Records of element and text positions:
>> Begin
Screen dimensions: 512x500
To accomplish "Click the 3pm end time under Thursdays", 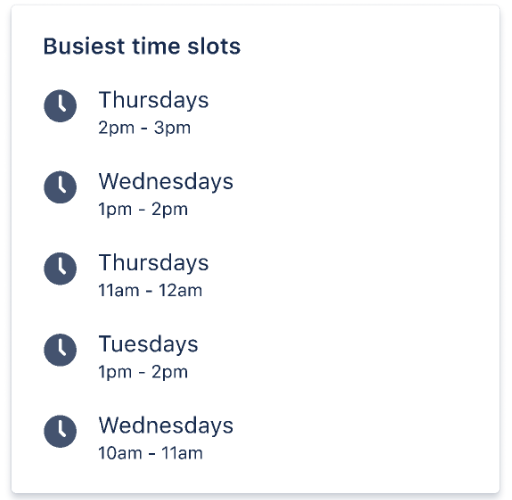I will point(172,128).
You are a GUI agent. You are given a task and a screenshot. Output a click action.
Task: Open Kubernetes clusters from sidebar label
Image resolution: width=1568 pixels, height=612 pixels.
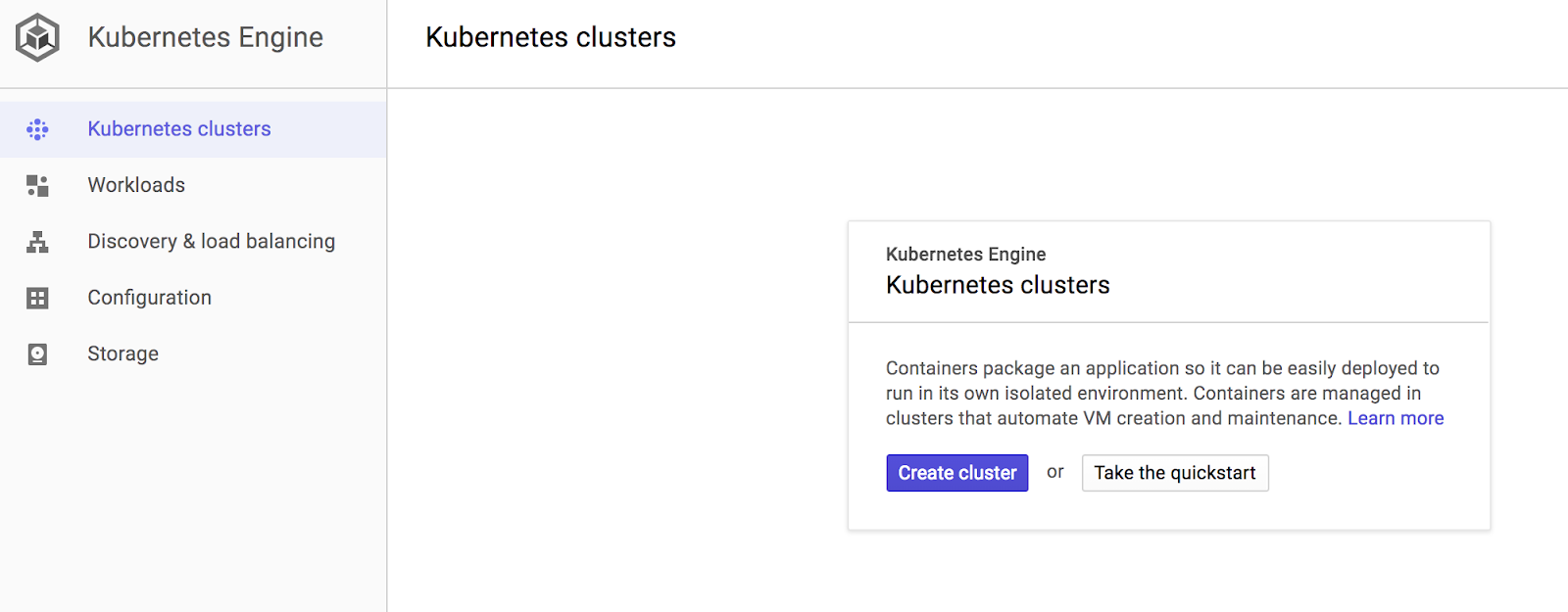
>> End
(INSTRUCTIONS TO FOLLOW): Convert the records into a Markdown table with the columns Row and Line text, starting at the line that contains "You are a GUI" and ending at the end of the records. Skip blank lines and leave the pictures out.

(ANSWER IN FULL):
| Row | Line text |
|---|---|
| 1 | You are a GUI agent. You are given a task and a screenshot. Output a click action. |
| 2 | Task: Open Kubernetes clusters from sidebar label |
| 3 | Image resolution: width=1568 pixels, height=612 pixels. |